Wallace v. Jaffree, 472 U.S. 38 (6/04/1985)

"Religion has ever been anti-human, anti-woman, anti-life, anti-peace, anti-reason and anti-science.  The god idea has been detrimental not only to humankind but to the earth.  It is time now for reason, education and science to take over."
— Madalyn Murray O'Hair, 1990

" [Non-believers] can't be considered citizens or patriots...this is one nation under God."
— George H.W. Bush, 41st President of the United States

"There may have been a more senseless, ridiculous decision issued by a court at some time, but I don't remember it."
— Senator Lieberman, on the U.S. Ninth Circuit Court of Appeals on the Pledge of Allegiance
(Perhaps he has forgotten the Dred Scott and the Korematsu (WW2 Japanese internment) decisions by the US Supreme Court.)
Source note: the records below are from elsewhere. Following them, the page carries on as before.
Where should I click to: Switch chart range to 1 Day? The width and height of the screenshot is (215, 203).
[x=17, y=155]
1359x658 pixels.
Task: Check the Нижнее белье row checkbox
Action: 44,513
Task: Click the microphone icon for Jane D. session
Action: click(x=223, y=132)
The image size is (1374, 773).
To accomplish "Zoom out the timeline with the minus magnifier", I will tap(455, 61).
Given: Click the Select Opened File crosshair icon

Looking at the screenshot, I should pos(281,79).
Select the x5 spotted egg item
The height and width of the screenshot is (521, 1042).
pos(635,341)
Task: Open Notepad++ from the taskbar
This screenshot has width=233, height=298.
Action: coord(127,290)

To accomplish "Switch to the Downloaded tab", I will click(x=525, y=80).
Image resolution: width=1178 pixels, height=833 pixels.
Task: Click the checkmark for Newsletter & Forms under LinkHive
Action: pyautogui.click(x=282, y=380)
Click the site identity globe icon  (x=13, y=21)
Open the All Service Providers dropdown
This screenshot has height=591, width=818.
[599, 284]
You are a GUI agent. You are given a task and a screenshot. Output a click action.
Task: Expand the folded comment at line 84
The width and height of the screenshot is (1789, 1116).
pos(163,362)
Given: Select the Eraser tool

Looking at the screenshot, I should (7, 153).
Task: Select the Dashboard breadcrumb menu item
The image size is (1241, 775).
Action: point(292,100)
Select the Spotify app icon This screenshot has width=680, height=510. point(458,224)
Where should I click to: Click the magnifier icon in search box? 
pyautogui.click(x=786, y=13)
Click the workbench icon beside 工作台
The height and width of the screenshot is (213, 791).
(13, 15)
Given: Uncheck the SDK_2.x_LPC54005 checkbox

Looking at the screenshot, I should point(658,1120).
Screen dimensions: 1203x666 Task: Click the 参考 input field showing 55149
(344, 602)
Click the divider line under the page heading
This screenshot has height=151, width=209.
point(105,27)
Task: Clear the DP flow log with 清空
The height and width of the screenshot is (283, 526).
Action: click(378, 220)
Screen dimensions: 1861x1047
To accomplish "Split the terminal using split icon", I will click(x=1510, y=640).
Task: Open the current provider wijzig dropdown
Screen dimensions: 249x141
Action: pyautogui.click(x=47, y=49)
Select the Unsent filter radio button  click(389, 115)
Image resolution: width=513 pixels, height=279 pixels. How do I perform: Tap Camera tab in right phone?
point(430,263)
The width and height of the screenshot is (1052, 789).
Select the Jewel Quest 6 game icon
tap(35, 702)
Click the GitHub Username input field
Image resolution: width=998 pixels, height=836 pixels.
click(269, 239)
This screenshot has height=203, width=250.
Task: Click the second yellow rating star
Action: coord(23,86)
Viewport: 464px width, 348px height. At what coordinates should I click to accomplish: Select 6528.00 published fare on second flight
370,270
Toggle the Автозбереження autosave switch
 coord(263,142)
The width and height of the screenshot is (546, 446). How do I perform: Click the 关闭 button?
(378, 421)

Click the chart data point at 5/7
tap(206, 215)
"Today we are engaged in a final, all-out battle between communistic atheism and Christianity."
— Senator Joseph McCarthy, in a speech to the Ohio County Women's Republican Club, 2/09/1950

"As True Christians, we are called upon to marginalize other faiths or people with no faith, and to scream “PERSECUTION!” when they rudely return the favor."
— Pastor Deacon Fred, Landover Baptist Church (parody)




’Under God’ is Unconstitutional and Divisive

by Mark Thomas
President, Atheists of Silicon Valley
March, 2003

In regards to the Pledge of Allegiance, I am very concerned with the actions of our president, governor, and almost all of the national senators and representatives.  When they took office, they swore to uphold the Constitution of our country.  Despite this, after the first ruling by Ninth Circuit Court of Appeals, they jumped on a McCarthy-esque bandwagon and openly flouted the First Amendment to the Constitution.

The 9th U.S. Circuit Court of Appeals again ruled correctly on the reference to God in the Pledge of Allegiance, saying that it conflicts with the First Amendment.  What part of the First Amendment is confusing? "Congress shall make no law respecting an establishment of religion..."  Any reference to God by our government respects an establishment of religion - specifically monotheism of the Judeo-Christian-Muslim variety.

Our Constitution was designed to protect the rights of the minorities from the tyranny of the majority.  All Americans have a constitutional right to freedom of religion.  This includes freedom from religion, because we can’t have true freedom unless we have the right to choose "none of the above."  References to God in the Pledge of Allegiance, our national motto, our national anthem, or on our money respect an establishment of religion, and are thus unconstitutional.

References to God by our government also imply that the 14% of Americans who don't believe in a god are lesser citizens.  This is similar to when white men once made blacks and women lesser citizens, often using the Bible as an endorsement.  It wasn't right then.  It isn't right now.

Our nation was founded as the first country that derived its power from a purely secular, nonreligious basis.  All nations before then had kings and queens who used their supposed "God-given divine right" to rule.  Instead of this top-down power structure, our founders wisely created a government that derived its powers from the consent of the governed.  They also realized the inherent divisiveness of religion, and kept it specifically out of our Constitution and government.  The Treaty of Tripoli, written during the administration of President George Washington, signed by President John Adams and unanimously approved by the Senate in 1797, stated "The Government of the United States is not in any sense founded on the Christian religion."

As shown by the national uproar and debate, religion is still divisive.  The Pledge of Allegiance is supposed to help unite Americans.  Having "God" in it divides us and attempts to link patriotism to public professions of religious belief.  Let's return the Pledge to its previous, nonreligious form — so we can all once again say "one nation, indivisible, with liberty and justice for all."